Can you rewrite the entries from the line with "The height and width of the screenshot is (240, 374)." to the line with "Open the 天猫", putting "shortcut" in place of "bookmark" and leaving everything else as it is?

_Recorded information_.
-- START --

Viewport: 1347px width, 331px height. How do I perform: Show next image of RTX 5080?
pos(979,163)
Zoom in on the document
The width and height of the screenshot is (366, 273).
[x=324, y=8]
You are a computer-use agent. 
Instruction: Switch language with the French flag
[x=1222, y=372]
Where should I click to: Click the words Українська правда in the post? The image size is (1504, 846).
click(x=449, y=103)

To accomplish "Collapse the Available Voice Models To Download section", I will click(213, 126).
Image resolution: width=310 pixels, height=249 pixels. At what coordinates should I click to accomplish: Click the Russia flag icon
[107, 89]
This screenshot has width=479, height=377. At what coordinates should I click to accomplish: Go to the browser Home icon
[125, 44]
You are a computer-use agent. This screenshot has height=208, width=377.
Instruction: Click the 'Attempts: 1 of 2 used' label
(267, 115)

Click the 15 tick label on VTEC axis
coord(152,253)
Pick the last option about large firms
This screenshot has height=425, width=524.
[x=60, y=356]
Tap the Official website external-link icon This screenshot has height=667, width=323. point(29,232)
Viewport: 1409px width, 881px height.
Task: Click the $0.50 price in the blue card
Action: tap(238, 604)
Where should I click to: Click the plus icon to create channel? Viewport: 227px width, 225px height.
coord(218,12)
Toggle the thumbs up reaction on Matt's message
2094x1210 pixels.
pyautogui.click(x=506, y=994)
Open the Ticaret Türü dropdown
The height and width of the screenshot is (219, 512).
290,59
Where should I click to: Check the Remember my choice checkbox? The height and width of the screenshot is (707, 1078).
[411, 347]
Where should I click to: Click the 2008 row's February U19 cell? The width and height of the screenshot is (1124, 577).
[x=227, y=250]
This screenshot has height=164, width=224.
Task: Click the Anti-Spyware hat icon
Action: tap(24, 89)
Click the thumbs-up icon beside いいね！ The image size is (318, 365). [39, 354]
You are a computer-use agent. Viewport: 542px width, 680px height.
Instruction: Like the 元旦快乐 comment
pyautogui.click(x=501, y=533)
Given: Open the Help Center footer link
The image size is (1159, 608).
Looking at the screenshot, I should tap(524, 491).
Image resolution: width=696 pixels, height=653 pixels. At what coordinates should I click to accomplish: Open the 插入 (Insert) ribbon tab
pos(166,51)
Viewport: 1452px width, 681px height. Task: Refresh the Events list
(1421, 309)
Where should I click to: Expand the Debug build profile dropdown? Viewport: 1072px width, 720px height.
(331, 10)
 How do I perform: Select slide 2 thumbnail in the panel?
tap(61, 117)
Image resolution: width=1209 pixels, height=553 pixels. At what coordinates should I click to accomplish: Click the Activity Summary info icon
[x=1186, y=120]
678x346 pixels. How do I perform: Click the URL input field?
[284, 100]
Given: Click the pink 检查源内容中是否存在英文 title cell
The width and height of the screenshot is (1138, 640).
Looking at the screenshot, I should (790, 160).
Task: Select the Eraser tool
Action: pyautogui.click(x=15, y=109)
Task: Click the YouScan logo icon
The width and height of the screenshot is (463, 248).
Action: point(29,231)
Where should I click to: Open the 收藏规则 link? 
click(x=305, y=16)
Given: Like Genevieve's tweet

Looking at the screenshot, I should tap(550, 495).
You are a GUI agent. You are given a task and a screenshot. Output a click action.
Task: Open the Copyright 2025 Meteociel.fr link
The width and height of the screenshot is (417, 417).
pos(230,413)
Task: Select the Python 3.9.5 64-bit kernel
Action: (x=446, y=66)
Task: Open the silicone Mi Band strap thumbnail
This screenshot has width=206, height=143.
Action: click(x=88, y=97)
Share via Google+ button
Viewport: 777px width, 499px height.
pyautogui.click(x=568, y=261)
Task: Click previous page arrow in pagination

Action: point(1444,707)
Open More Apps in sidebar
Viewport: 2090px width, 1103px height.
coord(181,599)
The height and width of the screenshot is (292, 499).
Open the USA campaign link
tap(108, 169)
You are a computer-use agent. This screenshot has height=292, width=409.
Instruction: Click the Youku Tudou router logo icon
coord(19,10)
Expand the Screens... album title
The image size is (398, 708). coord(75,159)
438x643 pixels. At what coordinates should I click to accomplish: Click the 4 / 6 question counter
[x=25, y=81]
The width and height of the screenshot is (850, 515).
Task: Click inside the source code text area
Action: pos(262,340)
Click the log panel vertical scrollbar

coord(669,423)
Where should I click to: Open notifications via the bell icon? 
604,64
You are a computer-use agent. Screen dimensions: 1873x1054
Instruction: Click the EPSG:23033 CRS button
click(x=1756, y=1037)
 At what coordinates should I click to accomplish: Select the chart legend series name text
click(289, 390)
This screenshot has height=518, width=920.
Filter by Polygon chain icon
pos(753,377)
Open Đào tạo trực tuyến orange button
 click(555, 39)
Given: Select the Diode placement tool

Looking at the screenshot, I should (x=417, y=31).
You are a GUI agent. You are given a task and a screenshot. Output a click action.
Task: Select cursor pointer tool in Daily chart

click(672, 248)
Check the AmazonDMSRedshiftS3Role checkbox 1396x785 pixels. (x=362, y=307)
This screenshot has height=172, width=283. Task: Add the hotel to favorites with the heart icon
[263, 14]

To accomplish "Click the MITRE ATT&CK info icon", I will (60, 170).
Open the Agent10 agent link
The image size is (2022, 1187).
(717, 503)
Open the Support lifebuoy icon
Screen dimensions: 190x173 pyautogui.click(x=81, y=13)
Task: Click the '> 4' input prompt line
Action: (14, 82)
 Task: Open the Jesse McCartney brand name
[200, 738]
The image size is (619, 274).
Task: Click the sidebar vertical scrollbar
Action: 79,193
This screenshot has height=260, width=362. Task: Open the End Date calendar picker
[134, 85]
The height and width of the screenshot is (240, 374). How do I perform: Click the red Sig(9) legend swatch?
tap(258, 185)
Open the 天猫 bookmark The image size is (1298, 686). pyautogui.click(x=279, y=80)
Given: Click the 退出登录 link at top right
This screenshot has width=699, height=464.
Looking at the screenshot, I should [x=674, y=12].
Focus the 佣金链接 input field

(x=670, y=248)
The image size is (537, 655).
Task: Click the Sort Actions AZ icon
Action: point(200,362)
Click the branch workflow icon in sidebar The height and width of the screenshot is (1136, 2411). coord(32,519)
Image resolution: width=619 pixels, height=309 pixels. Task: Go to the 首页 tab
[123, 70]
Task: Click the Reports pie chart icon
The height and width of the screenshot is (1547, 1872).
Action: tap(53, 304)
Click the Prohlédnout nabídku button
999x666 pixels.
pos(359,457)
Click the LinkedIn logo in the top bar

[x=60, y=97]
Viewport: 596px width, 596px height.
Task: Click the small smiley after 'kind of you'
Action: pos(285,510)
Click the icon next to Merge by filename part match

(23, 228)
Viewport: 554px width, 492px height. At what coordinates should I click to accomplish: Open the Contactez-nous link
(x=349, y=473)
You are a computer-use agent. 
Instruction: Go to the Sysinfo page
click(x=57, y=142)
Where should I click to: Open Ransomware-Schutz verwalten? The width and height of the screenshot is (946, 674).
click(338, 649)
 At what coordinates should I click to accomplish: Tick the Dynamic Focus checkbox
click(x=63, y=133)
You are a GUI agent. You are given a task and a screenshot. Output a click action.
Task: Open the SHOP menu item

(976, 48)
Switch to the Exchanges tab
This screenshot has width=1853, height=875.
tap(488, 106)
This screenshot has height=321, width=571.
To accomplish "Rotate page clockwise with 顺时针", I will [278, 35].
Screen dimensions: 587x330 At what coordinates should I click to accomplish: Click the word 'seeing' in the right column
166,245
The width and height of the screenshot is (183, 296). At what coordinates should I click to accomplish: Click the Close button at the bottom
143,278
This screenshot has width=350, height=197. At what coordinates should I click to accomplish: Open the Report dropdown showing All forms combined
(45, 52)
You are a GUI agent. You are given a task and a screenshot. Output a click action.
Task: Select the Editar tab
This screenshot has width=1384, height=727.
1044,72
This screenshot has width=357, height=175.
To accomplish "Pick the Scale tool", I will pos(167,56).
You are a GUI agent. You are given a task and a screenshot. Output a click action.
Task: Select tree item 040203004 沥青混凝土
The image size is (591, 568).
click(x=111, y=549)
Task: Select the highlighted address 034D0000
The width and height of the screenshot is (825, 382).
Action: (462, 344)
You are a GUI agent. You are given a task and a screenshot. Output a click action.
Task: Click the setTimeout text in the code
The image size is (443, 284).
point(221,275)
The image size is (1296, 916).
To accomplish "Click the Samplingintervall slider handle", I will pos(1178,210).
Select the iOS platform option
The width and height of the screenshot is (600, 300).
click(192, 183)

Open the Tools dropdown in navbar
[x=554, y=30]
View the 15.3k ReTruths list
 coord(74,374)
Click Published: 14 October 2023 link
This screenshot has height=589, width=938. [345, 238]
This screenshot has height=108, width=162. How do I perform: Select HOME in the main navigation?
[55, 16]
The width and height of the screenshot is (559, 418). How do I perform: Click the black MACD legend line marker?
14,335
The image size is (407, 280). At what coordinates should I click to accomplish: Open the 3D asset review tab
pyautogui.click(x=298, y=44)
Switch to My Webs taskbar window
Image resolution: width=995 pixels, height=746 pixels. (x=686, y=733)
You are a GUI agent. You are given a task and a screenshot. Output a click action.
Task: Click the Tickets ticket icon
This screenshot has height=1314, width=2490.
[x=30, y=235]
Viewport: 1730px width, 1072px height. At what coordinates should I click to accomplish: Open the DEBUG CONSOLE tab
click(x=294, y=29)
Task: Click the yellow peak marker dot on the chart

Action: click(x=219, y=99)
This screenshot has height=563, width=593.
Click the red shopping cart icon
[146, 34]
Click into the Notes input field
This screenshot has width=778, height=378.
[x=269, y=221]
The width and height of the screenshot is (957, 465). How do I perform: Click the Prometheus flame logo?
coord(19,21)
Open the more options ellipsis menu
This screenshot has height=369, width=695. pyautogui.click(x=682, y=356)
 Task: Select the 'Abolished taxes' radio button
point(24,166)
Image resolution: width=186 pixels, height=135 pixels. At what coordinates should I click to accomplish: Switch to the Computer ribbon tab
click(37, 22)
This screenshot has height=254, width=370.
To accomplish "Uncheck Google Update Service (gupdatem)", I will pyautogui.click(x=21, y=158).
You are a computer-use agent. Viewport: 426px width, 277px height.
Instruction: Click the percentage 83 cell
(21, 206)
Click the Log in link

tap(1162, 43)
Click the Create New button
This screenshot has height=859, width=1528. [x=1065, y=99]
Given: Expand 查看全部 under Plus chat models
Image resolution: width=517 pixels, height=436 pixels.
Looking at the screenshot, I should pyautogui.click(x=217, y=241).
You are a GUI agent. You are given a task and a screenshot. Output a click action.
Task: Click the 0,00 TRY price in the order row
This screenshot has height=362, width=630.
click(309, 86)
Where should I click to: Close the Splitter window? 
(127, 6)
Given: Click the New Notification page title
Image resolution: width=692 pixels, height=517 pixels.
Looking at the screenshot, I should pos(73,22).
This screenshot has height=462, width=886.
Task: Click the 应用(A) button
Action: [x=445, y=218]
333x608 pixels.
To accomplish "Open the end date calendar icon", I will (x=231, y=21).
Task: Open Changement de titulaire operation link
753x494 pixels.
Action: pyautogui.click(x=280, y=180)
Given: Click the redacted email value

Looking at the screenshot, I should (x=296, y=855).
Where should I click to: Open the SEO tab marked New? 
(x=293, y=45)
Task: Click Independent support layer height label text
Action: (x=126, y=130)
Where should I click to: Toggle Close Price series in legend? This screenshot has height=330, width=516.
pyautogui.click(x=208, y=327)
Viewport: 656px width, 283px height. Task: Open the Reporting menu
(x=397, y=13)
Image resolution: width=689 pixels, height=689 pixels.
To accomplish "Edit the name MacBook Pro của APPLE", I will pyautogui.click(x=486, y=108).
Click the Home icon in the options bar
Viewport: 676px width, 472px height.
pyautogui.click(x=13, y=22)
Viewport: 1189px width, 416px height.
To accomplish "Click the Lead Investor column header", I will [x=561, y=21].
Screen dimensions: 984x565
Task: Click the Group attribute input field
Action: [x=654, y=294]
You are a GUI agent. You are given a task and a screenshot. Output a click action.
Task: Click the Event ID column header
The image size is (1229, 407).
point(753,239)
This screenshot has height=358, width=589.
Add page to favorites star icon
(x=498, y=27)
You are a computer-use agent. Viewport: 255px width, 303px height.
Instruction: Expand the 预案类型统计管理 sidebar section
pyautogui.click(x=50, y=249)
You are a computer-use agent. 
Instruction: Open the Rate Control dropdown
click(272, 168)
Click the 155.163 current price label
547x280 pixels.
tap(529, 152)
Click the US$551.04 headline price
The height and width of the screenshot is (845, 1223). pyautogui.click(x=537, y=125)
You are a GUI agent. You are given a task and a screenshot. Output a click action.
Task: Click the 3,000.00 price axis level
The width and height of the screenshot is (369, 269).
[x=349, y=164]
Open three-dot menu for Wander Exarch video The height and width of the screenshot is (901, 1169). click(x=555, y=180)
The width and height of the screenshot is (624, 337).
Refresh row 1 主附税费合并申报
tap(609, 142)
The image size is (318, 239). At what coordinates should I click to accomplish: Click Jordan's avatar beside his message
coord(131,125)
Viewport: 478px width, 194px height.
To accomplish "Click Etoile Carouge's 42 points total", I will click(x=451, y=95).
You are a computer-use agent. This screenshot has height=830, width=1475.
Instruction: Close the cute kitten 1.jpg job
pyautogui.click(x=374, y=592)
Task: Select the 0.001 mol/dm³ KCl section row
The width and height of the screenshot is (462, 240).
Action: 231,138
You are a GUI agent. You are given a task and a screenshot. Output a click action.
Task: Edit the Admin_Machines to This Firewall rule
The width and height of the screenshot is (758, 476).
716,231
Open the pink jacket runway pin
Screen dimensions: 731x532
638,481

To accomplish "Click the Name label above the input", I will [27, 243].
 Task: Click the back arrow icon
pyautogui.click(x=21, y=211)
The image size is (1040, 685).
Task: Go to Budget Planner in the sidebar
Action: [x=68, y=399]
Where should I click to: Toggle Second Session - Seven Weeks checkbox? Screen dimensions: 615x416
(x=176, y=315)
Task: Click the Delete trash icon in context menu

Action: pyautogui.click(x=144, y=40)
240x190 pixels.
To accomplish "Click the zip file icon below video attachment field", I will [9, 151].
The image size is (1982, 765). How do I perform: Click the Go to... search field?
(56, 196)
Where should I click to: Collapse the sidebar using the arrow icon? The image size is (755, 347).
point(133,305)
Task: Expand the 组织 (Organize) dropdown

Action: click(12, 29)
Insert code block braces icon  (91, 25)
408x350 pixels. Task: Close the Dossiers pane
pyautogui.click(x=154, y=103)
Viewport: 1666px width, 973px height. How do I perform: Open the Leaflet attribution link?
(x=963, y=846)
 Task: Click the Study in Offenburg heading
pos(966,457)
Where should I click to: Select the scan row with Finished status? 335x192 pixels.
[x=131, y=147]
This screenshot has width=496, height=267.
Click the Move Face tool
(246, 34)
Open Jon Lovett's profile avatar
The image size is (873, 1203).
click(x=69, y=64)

-- END --

_Response to this exercise_.
The height and width of the screenshot is (240, 374). How do I perform: Click the red Sig(9) legend swatch?
tap(258, 185)
Open the 天猫 shortcut The image size is (1298, 686). pyautogui.click(x=279, y=80)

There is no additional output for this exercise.